Undaunted by chain of events, Dr. Reddy, while talking to Medicare News, said, ‘We would fight the battle for the people of India. I hope the government would take independent view and make judgement in the interest of the people. We have answered all the queries posed and issues raised by Union Home Ministry. Our conscience is clear and there has been no skeleton in PHFI’s cupboard. PHFI has been created by Union Health Ministry and has always worked in consonance with the directives of the ministry.’
Dr Reddy’s quip that whenever there is climate change there is always danger of hurricane speaks a volume about the nexus at play behind PHFI’s woes.
The action of the government in crippling PHFI, the very instrument that has been promoting best of health and wellness in the country, gives lie to its much flaunted aim of ‘Healthy India’. Neither is it in sync with reiteration of tobacco control as its major commitment in the recently unveiled National health policy.

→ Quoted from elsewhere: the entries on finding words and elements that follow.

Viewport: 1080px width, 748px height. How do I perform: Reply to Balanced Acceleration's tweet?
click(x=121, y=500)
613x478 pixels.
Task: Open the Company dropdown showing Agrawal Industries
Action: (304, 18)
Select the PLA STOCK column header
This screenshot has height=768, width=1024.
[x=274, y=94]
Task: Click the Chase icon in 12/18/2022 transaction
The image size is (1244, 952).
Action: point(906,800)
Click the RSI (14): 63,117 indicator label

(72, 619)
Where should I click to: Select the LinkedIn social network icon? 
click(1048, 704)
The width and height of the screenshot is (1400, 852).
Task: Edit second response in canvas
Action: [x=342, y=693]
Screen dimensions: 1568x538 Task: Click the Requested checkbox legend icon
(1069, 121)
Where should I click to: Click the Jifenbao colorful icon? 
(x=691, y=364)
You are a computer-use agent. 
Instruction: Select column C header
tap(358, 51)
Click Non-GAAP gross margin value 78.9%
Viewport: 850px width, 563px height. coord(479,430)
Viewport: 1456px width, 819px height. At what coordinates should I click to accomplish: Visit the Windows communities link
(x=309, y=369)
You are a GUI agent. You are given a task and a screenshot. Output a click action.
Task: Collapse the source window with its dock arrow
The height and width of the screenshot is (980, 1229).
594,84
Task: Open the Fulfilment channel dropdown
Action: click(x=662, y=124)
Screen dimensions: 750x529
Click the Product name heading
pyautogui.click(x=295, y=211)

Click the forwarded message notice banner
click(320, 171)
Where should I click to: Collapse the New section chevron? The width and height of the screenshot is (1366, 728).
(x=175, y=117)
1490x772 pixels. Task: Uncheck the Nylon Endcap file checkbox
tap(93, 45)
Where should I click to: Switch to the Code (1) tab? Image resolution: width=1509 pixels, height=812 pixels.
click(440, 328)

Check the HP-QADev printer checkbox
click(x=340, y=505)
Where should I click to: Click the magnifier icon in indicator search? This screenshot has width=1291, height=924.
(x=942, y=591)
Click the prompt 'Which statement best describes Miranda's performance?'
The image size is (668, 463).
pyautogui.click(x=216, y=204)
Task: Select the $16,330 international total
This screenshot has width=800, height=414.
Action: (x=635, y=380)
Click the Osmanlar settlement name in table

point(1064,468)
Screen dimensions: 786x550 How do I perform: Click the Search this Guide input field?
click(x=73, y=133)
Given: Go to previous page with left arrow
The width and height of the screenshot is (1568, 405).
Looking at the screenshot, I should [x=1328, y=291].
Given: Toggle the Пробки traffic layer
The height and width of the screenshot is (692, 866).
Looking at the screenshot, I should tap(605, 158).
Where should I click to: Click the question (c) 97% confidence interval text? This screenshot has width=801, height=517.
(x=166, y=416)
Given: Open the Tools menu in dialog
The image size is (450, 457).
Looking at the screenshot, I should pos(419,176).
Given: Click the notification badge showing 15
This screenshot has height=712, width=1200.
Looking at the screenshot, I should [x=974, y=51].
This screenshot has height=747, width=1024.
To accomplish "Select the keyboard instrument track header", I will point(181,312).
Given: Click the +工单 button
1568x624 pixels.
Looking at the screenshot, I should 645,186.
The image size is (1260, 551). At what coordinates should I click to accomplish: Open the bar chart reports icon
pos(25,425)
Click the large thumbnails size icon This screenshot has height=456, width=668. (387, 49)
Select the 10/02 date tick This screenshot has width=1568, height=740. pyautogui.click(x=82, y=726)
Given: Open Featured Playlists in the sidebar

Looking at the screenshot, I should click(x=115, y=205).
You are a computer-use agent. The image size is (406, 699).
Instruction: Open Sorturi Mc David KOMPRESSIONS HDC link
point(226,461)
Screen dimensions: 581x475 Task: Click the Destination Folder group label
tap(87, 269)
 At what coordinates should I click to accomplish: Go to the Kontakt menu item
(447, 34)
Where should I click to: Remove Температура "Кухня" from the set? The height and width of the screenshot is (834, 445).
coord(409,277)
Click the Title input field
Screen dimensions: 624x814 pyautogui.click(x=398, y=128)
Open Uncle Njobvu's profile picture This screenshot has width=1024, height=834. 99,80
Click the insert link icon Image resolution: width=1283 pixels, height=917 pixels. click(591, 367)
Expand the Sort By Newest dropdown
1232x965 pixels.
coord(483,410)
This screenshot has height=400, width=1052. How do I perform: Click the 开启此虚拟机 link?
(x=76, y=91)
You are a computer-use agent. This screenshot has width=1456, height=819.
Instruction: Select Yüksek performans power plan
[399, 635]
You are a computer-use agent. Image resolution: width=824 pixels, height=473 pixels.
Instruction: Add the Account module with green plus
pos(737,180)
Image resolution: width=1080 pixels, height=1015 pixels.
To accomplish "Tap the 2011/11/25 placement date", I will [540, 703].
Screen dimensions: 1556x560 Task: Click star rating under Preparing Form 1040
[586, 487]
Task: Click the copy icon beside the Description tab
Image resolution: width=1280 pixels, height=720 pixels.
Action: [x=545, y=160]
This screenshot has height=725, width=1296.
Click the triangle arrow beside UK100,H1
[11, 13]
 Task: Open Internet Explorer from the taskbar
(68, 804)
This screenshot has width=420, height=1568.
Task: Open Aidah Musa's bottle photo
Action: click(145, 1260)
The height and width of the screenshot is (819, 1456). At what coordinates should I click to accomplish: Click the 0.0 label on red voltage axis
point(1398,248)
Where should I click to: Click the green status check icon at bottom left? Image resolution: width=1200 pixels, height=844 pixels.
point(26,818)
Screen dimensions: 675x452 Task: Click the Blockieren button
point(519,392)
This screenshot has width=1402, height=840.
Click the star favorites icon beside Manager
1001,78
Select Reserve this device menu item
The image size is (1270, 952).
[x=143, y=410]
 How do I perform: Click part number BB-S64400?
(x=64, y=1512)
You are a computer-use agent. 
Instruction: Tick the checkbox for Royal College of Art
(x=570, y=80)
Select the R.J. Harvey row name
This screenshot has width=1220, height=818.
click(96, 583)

The damage due to government’s indiscreet action is immense. PHFI is dying a slow death. Its corpus fund is depleting and is on the verge of coming to naught. All its activities of advancing public health capacity and strengthening healthcare systems in the country have come to a grinding halt. PHFI’s credentials are very many and it has earned accolades umpteenth of times. It is PHFI’s credentials that have made it a globally acclaimed NGO. PHFI has scripted UHC (Universal Health Coverage) which forms the backbone of New National Health Policy. But PHFI’s fate is hanging in balance and its demise would be a severe disservice to the nation.
It has been an open secret that tobacco lobby has had considerable clout in the governments of all time but such bravado on the part of the Indian Tobacco Company was unheard of before. In all regimes, it tried every trick in the book to paint PHFI in black but did it on the sly. During the current regime, the licentious tobacco company seems to be renewed in vigour to wreak havoc on the health of the nation. Tobacco is killing about one million people per year in India and entrapping thousands of youth and children in its habit.